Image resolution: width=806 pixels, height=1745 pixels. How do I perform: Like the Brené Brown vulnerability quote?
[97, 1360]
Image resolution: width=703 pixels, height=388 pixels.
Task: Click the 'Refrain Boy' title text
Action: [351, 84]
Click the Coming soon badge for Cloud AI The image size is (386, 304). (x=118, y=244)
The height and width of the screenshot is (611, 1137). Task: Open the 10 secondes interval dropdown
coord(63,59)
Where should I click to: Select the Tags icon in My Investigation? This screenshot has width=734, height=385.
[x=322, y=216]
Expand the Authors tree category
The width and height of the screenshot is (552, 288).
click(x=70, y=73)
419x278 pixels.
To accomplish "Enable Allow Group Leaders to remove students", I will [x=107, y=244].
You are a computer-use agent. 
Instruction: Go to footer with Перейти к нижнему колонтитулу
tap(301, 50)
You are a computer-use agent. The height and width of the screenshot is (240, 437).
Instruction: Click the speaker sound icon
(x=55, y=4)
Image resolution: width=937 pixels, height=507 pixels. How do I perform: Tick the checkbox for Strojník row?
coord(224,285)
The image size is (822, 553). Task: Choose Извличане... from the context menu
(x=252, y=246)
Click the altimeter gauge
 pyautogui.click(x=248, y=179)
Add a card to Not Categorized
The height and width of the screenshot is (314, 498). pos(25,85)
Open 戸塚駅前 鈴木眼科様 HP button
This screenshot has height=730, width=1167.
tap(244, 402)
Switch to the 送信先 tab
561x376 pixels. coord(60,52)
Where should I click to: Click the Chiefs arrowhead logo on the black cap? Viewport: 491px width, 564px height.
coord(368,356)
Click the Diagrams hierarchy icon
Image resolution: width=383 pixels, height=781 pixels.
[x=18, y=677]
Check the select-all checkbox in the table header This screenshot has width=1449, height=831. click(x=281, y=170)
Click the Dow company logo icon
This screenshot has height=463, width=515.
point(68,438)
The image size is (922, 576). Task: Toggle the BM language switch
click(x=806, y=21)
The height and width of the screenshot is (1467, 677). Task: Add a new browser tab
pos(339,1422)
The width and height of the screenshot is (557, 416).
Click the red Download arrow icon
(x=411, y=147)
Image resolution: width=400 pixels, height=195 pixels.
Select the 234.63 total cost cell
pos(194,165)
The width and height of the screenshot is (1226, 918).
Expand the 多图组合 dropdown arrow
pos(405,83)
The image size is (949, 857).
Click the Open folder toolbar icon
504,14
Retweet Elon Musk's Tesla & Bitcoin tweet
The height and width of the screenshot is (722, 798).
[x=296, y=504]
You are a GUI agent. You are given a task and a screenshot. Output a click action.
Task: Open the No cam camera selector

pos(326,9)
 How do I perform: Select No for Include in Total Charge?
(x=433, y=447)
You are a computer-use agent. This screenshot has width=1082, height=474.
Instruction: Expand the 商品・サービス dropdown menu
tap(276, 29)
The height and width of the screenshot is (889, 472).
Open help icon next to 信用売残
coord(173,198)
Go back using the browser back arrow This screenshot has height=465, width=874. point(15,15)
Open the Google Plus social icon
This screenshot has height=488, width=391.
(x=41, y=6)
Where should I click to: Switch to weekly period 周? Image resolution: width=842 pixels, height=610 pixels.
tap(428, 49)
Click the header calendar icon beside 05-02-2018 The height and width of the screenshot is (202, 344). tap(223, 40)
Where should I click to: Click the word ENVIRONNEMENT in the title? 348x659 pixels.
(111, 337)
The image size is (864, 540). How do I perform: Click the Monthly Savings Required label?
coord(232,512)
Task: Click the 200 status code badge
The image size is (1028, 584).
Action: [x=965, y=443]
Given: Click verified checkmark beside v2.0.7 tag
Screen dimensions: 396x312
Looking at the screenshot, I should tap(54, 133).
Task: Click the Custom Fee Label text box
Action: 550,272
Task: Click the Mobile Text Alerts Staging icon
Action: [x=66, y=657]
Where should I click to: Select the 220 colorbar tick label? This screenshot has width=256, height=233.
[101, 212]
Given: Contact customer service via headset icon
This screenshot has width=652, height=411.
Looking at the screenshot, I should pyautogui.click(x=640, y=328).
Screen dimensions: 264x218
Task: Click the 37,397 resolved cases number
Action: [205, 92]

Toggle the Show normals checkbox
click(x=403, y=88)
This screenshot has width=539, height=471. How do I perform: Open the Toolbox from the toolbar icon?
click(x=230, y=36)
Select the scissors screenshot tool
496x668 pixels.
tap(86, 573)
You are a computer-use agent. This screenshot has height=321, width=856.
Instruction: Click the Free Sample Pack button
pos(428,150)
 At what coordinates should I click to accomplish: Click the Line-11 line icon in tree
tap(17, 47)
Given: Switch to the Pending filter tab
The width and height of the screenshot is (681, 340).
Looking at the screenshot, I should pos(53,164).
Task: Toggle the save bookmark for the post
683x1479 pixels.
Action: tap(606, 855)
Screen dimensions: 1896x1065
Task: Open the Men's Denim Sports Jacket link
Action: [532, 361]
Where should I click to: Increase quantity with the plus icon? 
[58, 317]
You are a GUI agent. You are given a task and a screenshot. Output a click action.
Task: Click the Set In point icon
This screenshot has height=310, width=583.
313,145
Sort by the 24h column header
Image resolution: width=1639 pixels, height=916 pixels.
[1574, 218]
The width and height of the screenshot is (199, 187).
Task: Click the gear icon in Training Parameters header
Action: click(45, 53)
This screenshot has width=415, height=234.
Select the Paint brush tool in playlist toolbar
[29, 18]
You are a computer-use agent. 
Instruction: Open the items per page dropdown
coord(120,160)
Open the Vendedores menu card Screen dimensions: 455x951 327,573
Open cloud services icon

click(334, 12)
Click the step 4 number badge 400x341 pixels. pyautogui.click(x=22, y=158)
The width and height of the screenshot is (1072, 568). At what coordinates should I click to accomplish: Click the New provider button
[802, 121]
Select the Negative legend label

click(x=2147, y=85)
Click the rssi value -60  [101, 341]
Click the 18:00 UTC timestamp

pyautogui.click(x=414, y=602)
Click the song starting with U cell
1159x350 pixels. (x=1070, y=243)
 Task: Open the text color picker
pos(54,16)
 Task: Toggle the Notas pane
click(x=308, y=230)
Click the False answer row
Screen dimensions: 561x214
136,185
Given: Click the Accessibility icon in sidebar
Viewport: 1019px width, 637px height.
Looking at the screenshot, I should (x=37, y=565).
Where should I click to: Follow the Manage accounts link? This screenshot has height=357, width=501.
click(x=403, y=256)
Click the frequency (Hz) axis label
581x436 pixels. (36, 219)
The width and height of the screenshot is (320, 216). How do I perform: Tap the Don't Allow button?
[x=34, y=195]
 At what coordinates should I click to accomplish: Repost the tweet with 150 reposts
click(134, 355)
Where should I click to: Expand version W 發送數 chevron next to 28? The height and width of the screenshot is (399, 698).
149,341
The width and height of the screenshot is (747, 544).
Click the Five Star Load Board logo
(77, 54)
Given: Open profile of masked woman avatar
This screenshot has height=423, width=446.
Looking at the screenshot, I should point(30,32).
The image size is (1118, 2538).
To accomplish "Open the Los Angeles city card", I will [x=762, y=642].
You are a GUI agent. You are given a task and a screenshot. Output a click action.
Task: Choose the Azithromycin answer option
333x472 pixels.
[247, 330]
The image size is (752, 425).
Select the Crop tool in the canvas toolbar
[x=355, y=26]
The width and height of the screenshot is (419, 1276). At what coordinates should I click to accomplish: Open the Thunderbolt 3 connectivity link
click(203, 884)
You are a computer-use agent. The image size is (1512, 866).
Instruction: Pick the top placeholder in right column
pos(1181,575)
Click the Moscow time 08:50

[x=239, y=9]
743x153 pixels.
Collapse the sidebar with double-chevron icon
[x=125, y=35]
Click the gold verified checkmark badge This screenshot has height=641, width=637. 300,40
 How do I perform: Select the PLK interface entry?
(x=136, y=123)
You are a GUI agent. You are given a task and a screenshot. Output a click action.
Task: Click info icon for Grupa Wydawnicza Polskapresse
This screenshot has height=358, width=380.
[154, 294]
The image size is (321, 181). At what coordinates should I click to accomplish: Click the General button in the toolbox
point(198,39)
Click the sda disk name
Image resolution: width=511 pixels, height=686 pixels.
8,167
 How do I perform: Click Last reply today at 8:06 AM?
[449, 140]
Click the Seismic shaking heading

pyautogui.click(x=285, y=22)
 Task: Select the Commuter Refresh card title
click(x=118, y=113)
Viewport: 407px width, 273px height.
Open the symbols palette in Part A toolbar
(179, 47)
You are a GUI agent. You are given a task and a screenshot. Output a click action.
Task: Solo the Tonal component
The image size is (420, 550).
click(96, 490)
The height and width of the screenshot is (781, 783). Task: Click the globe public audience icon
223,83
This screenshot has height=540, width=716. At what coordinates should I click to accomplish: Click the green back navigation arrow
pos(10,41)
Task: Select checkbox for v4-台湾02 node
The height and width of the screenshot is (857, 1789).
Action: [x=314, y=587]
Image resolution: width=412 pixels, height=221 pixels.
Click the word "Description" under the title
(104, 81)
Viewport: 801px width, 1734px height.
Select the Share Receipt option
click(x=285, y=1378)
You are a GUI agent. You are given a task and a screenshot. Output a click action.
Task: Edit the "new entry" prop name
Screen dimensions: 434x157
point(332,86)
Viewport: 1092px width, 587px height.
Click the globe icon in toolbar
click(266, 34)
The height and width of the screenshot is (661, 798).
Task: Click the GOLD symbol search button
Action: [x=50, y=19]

○ ○ ○ ○ ○

Exercise details: Find "Click the Dow company logo icon" in the entries above and copy that whole line exactly, then each line after it through the line that contains "Image resolution: width=400".

Exercise solution:
Click the Dow company logo icon
This screenshot has height=463, width=515.
point(68,438)
The image size is (922, 576). Task: Toggle the BM language switch
click(x=806, y=21)
The height and width of the screenshot is (1467, 677). Task: Add a new browser tab
pos(339,1422)
The width and height of the screenshot is (557, 416).
Click the red Download arrow icon
(x=411, y=147)
Image resolution: width=400 pixels, height=195 pixels.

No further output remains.